Once you have read the data below, print all of it exactly.

Collected data entries

——————————

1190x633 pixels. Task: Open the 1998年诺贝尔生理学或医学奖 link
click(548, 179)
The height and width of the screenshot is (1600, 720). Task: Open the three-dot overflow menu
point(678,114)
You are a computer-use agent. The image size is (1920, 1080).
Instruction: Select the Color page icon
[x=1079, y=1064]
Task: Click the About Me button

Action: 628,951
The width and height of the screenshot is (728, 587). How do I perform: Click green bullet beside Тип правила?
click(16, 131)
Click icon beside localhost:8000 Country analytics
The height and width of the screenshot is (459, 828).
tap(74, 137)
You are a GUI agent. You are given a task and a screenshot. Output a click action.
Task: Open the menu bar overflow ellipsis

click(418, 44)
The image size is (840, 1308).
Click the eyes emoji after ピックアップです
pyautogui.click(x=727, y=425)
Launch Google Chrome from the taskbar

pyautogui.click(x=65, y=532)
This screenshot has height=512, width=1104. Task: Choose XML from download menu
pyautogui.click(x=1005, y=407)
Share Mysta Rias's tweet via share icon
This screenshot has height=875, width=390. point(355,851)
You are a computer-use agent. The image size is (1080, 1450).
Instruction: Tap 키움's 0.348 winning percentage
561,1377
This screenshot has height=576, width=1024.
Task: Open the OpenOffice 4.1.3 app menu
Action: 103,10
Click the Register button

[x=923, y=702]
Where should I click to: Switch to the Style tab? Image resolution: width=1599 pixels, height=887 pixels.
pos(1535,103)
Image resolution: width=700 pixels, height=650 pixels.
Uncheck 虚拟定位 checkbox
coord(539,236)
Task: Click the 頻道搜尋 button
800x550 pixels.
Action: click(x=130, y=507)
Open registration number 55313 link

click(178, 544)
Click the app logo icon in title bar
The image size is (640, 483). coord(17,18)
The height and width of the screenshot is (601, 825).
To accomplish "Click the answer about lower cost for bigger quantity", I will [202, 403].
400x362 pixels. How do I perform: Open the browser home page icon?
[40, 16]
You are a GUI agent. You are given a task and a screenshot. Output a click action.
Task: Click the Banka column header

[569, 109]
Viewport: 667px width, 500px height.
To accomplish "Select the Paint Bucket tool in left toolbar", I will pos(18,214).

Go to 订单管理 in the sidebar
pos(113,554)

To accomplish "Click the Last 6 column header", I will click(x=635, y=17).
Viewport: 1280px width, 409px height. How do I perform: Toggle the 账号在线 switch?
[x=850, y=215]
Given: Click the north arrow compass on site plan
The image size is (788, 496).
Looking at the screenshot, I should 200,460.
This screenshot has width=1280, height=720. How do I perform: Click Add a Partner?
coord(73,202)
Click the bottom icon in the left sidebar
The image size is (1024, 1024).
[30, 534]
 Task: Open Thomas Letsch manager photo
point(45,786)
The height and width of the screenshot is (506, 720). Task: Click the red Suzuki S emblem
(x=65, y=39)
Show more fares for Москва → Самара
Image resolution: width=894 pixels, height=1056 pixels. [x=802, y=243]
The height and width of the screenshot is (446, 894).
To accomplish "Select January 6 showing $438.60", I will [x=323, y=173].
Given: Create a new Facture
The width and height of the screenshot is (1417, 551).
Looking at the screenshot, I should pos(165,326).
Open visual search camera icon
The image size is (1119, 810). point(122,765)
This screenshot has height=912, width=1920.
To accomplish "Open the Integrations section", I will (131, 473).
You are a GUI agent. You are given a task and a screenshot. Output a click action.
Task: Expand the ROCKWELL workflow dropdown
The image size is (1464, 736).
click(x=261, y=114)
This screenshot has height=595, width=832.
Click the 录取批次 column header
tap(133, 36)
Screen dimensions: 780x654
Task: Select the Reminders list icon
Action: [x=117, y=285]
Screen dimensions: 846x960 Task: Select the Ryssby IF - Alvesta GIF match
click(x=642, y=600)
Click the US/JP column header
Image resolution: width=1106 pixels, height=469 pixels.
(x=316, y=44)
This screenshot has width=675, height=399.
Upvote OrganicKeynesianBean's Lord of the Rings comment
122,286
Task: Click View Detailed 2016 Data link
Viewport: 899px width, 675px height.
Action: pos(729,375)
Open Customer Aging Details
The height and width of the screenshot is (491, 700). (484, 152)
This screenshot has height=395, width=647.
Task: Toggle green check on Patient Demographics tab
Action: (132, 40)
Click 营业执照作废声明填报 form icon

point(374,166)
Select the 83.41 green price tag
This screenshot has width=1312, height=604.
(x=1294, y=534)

——————————

> [Solution for this task]
1190x633 pixels. Task: Open the 1998年诺贝尔生理学或医学奖 link
click(548, 179)
The height and width of the screenshot is (1600, 720). Task: Open the three-dot overflow menu
point(678,114)
You are a computer-use agent. The image size is (1920, 1080).
Instruction: Select the Color page icon
[x=1079, y=1064]
Task: Click the About Me button

Action: 628,951
The width and height of the screenshot is (728, 587). How do I perform: Click green bullet beside Тип правила?
click(16, 131)
Click icon beside localhost:8000 Country analytics
The height and width of the screenshot is (459, 828).
tap(74, 137)
You are a GUI agent. You are given a task and a screenshot. Output a click action.
Task: Open the menu bar overflow ellipsis

click(418, 44)
The image size is (840, 1308).
Click the eyes emoji after ピックアップです
pyautogui.click(x=727, y=425)
Launch Google Chrome from the taskbar

pyautogui.click(x=65, y=532)
This screenshot has height=512, width=1104. Task: Choose XML from download menu
pyautogui.click(x=1005, y=407)
Share Mysta Rias's tweet via share icon
This screenshot has height=875, width=390. point(355,851)
You are a computer-use agent. The image size is (1080, 1450).
Instruction: Tap 키움's 0.348 winning percentage
561,1377
This screenshot has height=576, width=1024.
Task: Open the OpenOffice 4.1.3 app menu
Action: 103,10
Click the Register button

[x=923, y=702]
Where should I click to: Switch to the Style tab? Image resolution: width=1599 pixels, height=887 pixels.
pos(1535,103)
Image resolution: width=700 pixels, height=650 pixels.
Uncheck 虚拟定位 checkbox
coord(539,236)
Task: Click the 頻道搜尋 button
800x550 pixels.
Action: click(x=130, y=507)
Open registration number 55313 link

click(178, 544)
Click the app logo icon in title bar
The image size is (640, 483). coord(17,18)
The height and width of the screenshot is (601, 825).
To accomplish "Click the answer about lower cost for bigger quantity", I will [202, 403].
400x362 pixels. How do I perform: Open the browser home page icon?
[40, 16]
You are a GUI agent. You are given a task and a screenshot. Output a click action.
Task: Click the Banka column header

[569, 109]
Viewport: 667px width, 500px height.
To accomplish "Select the Paint Bucket tool in left toolbar", I will pos(18,214).

Go to 订单管理 in the sidebar
pos(113,554)

To accomplish "Click the Last 6 column header", I will click(x=635, y=17).
Viewport: 1280px width, 409px height. How do I perform: Toggle the 账号在线 switch?
[x=850, y=215]
Given: Click the north arrow compass on site plan
The image size is (788, 496).
Looking at the screenshot, I should 200,460.
This screenshot has width=1280, height=720. How do I perform: Click Add a Partner?
coord(73,202)
Click the bottom icon in the left sidebar
The image size is (1024, 1024).
[30, 534]
 Task: Open Thomas Letsch manager photo
point(45,786)
The height and width of the screenshot is (506, 720). Task: Click the red Suzuki S emblem
(x=65, y=39)
Show more fares for Москва → Самара
Image resolution: width=894 pixels, height=1056 pixels. [x=802, y=243]
The height and width of the screenshot is (446, 894).
To accomplish "Select January 6 showing $438.60", I will [x=323, y=173].
Given: Create a new Facture
The width and height of the screenshot is (1417, 551).
Looking at the screenshot, I should pos(165,326).
Open visual search camera icon
The image size is (1119, 810). point(122,765)
This screenshot has height=912, width=1920.
To accomplish "Open the Integrations section", I will (131, 473).
You are a GUI agent. You are given a task and a screenshot. Output a click action.
Task: Expand the ROCKWELL workflow dropdown
The image size is (1464, 736).
click(x=261, y=114)
This screenshot has height=595, width=832.
Click the 录取批次 column header
tap(133, 36)
Screen dimensions: 780x654
Task: Select the Reminders list icon
Action: [x=117, y=285]
Screen dimensions: 846x960 Task: Select the Ryssby IF - Alvesta GIF match
click(x=642, y=600)
Click the US/JP column header
Image resolution: width=1106 pixels, height=469 pixels.
(x=316, y=44)
This screenshot has width=675, height=399.
Upvote OrganicKeynesianBean's Lord of the Rings comment
122,286
Task: Click View Detailed 2016 Data link
Viewport: 899px width, 675px height.
Action: pos(729,375)
Open Customer Aging Details
The height and width of the screenshot is (491, 700). (484, 152)
This screenshot has height=395, width=647.
Task: Toggle green check on Patient Demographics tab
Action: (132, 40)
Click 营业执照作废声明填报 form icon

point(374,166)
Select the 83.41 green price tag
This screenshot has width=1312, height=604.
(x=1294, y=534)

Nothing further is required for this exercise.